Evolutionary psychology assumes that everything about human psychology must have once been a successful adaptation millions of years ago, increasing the likelihood of an individual reproducing their selfish genes. This seems plausible, if scientifically unprovable, in the cases of lust or hunger or even in more complex matters, such as humour and malice. But for a great many other human characteristics it is harder to see.
I have sometimes considered creating a board game called Evolution, in which the task is to explain how being pug ugly or obnoxious or mentally handicapped (or going to see Richard Curtis films post-Four Weddings and a Funeral) increases the chance of reproduction and why they have survived. My favourite is homosexuality.
While having sex with your own gender may lead to all sorts of jolly results, one thing it cannot lead to is babies. Surely, oh surely, even the most fanatical evolutionist must baulk at the idea that being gay or lesbian has been selected as part of our genotype because it increases the likelihood of a gay person's genes being reproduced?

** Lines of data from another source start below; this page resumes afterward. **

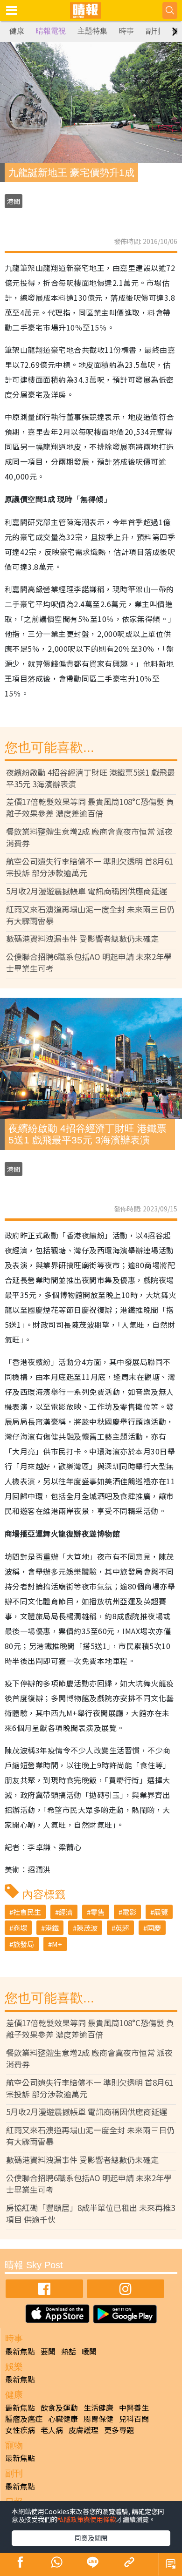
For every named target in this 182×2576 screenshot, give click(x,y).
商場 (20, 1928)
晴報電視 (51, 31)
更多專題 (119, 2429)
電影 (129, 1912)
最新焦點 (20, 2351)
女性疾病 (20, 2429)
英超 (122, 1928)
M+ (57, 1944)
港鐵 (52, 1928)
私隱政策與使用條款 (86, 2519)
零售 (98, 1912)
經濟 (66, 1912)
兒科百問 (134, 2418)
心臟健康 (63, 2418)
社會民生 (27, 1912)
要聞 (48, 2351)
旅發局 (23, 1944)
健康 (16, 31)
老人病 (52, 2429)
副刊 (153, 31)
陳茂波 (87, 1928)
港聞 (13, 201)
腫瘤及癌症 (23, 2418)
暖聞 (89, 2351)
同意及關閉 (91, 2537)
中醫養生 (134, 2407)
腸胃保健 (98, 2418)
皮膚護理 (83, 2429)
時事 (126, 31)
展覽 (161, 1912)
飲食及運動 (59, 2407)
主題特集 (92, 31)
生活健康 (98, 2407)
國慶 (154, 1928)
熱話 (68, 2351)
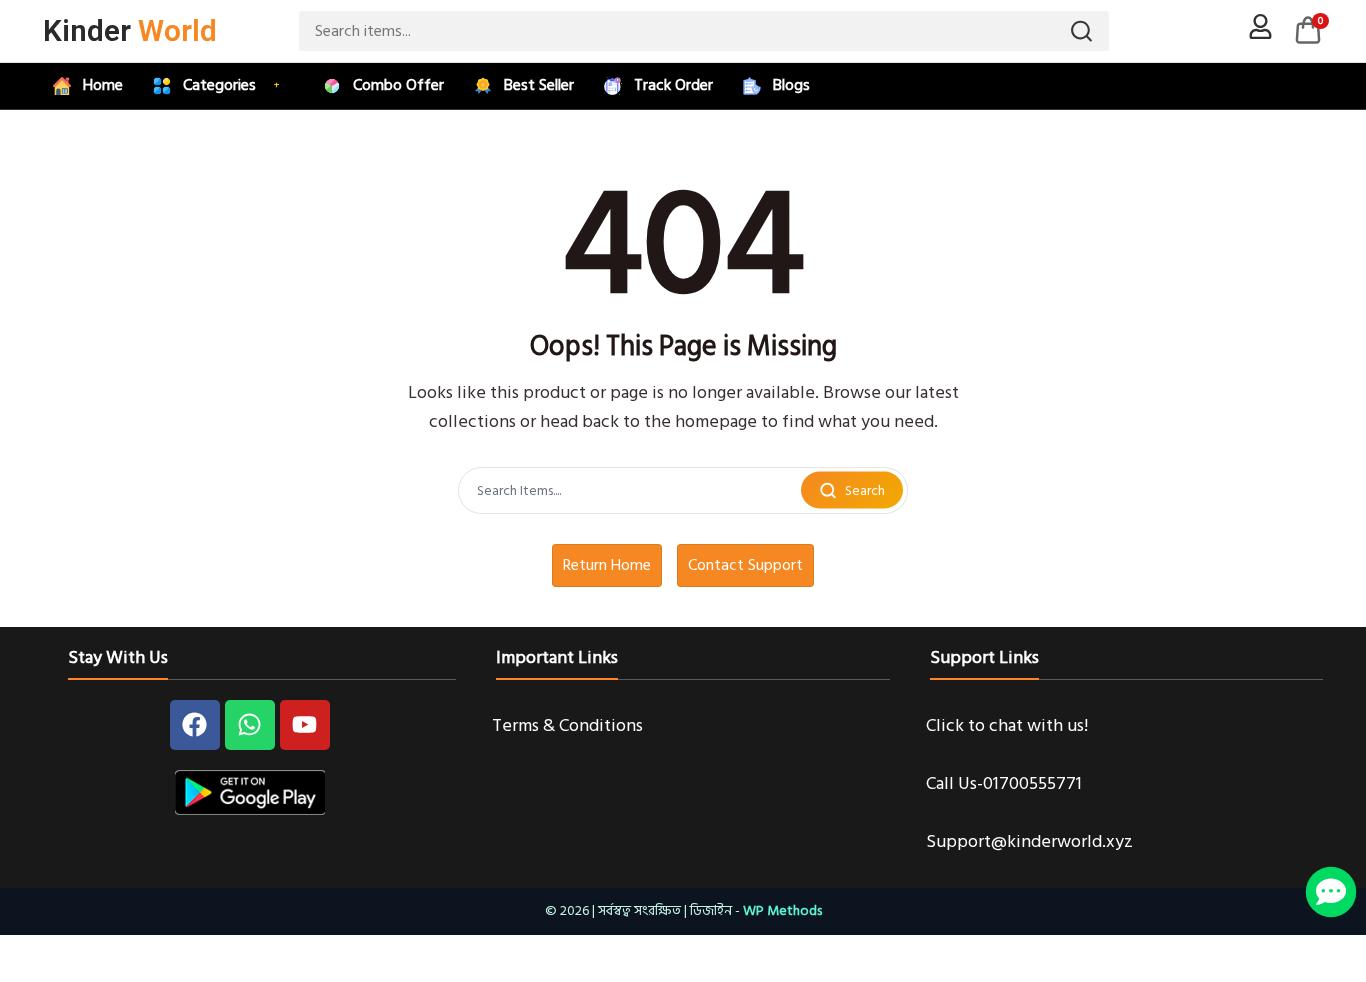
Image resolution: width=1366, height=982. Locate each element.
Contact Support (745, 565)
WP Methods (782, 910)
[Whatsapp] (250, 725)
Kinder (130, 30)
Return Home (607, 565)
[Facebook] (195, 725)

Well, they have risen to the task: it has been argued that because a gay man shares half his genes with siblings, by not having children himself he increases their survival rate by devoting his resources to his nephews and nieces. His genes prevail through them.
This is pure speculation and a politically correct fig leaf for a theory that nearly always ends up supporting right-wing politics (that the poor are poorer, stupider and madder than the rich because of their genes is a corollary of evolutionary reasoning that is rarely mentioned). Where is the evidence that Fred Flintstone's gay brother fought off sabre-toothed tigers to protect Fred's offspring, or that when he died he left his spear to them? Where are the studies testing if people with gay or lesbian aunts and uncles thrive over time and reproduce their genes more than people without gay relatives?
I do not know why so many antireproductive traits have endured in humans. As an explanation of animal evolution, I find Darwin's theory hard to fault, but when it is extended to every aspect of human psychology it begins to creak badly.
Evolutionists have a habit of moving from animals to humans - 'because this or that is true of monkeys, it must be true of us'. But I believe humans are a different logical type because of our possession of self-consciousness, resulting from language. This makes us almost certainly the only entities capable of true volition and the first species to have become masters of the environments to which we are adapting.
It also makes us the first to pose a serious threat to its survival, through ecological or nuclear catastrophe. Never mind. Just before the last evolutionist expires because all life on earth is about to be eradicated and our genes completely destroyed, he will be advancing a theory for how this eventuality reflects events in the primordial swamp that enable us to better reproduce our selfish genes.